Beginning at the first line of the data, print each line exactly, stopping after the line that contains "Click Choix d'un autre Producteur button".

↓↓↓

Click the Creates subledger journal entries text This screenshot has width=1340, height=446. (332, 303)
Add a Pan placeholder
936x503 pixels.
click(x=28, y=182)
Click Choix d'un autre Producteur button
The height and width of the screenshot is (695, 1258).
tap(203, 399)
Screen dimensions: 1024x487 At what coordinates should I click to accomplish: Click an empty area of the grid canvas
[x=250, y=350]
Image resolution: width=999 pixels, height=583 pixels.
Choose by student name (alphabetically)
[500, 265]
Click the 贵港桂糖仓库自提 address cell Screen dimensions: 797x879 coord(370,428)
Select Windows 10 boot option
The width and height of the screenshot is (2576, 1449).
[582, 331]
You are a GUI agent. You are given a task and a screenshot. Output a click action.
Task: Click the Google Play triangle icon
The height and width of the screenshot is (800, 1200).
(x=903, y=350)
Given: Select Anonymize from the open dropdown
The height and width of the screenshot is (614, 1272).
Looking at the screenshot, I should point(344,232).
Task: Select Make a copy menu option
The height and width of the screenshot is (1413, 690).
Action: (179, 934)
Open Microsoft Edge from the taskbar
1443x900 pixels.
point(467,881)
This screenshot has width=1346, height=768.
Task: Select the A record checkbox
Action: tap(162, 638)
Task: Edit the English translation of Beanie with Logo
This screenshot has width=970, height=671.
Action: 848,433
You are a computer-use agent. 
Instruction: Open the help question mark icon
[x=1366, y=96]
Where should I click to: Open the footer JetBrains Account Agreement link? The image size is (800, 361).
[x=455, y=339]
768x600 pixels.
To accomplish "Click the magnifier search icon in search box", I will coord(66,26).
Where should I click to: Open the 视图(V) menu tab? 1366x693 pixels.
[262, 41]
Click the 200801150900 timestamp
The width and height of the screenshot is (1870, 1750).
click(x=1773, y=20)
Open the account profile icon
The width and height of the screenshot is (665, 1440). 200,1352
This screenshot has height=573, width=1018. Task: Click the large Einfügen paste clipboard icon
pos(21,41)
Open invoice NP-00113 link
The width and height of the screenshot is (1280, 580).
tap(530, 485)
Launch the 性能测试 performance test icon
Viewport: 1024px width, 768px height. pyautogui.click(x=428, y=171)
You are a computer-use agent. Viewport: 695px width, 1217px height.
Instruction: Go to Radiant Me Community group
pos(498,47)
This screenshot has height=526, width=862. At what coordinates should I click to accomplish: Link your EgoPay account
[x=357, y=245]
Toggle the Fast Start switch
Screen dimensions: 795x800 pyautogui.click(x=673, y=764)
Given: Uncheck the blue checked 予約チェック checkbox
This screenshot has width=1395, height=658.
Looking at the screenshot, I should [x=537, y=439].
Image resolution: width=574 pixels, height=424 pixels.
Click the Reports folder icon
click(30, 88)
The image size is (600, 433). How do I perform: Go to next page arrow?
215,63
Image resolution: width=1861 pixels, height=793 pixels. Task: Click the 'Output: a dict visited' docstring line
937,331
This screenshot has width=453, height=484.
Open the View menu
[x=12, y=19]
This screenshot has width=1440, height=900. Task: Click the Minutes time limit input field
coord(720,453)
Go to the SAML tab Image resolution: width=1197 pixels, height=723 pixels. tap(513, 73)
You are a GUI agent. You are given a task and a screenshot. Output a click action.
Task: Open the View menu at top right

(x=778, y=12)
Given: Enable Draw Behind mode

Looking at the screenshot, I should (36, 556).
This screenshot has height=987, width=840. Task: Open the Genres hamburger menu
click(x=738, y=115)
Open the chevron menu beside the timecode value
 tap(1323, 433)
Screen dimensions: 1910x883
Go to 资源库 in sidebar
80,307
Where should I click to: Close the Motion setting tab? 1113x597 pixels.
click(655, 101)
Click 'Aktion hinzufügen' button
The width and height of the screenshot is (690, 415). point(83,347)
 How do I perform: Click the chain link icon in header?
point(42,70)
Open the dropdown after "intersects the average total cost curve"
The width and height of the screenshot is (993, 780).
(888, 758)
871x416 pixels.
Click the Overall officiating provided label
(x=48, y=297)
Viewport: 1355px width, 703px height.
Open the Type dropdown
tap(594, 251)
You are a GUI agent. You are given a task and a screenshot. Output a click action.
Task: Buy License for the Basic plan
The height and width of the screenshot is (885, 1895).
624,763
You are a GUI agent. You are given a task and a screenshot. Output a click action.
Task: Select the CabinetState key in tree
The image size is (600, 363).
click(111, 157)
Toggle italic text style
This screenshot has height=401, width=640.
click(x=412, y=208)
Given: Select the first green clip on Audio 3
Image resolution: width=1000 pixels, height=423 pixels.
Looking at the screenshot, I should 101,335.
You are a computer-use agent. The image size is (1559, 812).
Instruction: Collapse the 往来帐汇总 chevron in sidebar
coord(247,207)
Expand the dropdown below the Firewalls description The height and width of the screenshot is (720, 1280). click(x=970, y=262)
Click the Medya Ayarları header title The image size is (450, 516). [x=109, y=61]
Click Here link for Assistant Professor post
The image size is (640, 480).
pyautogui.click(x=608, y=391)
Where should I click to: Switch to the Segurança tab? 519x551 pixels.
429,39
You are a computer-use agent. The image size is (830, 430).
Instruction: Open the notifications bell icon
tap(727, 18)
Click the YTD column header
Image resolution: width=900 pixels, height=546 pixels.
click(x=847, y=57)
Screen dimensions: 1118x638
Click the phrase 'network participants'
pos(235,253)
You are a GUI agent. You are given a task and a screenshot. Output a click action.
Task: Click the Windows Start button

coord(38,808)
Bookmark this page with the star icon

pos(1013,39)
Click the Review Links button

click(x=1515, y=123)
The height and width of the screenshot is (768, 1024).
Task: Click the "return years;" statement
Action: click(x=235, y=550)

↑↑↑

● Answer box
Click the Creates subledger journal entries text This screenshot has width=1340, height=446. (332, 303)
Add a Pan placeholder
936x503 pixels.
click(x=28, y=182)
Click Choix d'un autre Producteur button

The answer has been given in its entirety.